Selectivity of RNA processing sites

We examined the activity of RNA cleavage at PSSs and identified three distinct classes corresponding to PF changes. The first class, representing ∼60% of total PSSs (Table 1), included PF changes below the threshold of biological significance (|A–A| ≤ 0.7 tag/min²), indicating cleavage independent of any variation in RNA amounts. For activated genes, most of the newly synthesized RNA will be not cleaved at these sites, which suggests stabilization. The second class, ∼30% of total PSSs, included PSSs with late changes in PF relative to variations of measurable RNA amounts (Table 1, three right columns). At these PSSs, cleavage activity responded to RNA accumulation and PF peaked when RNA reached maximal amounts, primarily at t10, t15, and t20. The remaining third PSSs, ∼10% of total PSSs, included early changes in PF during the first 5 min (column “t5” in Table 1). These changes paralleled patterns of increasing RNA levels or variations in TIF when transcription activation was counterbalanced by RNA degradation. For transcriptionally activated genes, RNA cleavage most likely occurs concomitantly to RNA synthesis. Each of the three classes, with examples is discussed in the following sections.

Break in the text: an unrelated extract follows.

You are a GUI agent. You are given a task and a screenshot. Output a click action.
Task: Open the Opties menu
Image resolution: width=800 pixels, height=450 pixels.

RNA dynamics at the rpsU-dnaG-rpoD operon

In bacteria, polycistronic transcripts encode proteins which may be required in different amounts. A common solution is separation via cleavage coupled to differential RNA decay for each CDS component (Rochat et al. 2013). The E. coli σE-independent rpsU-dnaG-rpoD operon is one such example that encodes the ribosomal protein S21, the primase DnaG, and the vegetative sigma factor σD (Fig. 3A). The dnaG mRNA is rendered unstable in comparison to rpoD by RNase E cleavage, maintaining the amount of DnaG at about 100 molecules, versus a few thousands for σD (Burton et al. 1983; Yajnik and Godson 1993). Interestingly, amounts of σD increase under σE induction (Rhodius et al. 2006). We hypothesized that increased dnaG-rpoD RNA levels should be accompanied by a commensurate increased PF at dnaG PSSs such as to preserve the DnaG and σD protein ratios.
FIGURE 3.

RNA dynamics at the rpsU-dnaG-rpoD locus. (A) Locus organization. Black thick arrows indicate CDSs and transcription orientation. Thin horizontal arrows show TSSs mapped and coordinates on the E. coli K12 chromosome MG1655. The blue color for TSSs indicates significant changes in TIF during the σE-mediated adaptation; gray color marks the absence of significant changes in TIF. Sigma factors known to be involved in the activity of promoters are in brackets. Vertical arrows indicate PSSs mapped, in bold and in color those with significant changes in PF, in gray, those with no significant changes. (B) RNA levels over the course of the experiment. (C) Pattern of changes in TIF at TSSs mapped; colors correspond to those used in panel A. (D) Pattern of changes in PF for PSSs mapped. Colors correspond to those used in panel A. Legends are otherwise identical to Figures 1 and 2.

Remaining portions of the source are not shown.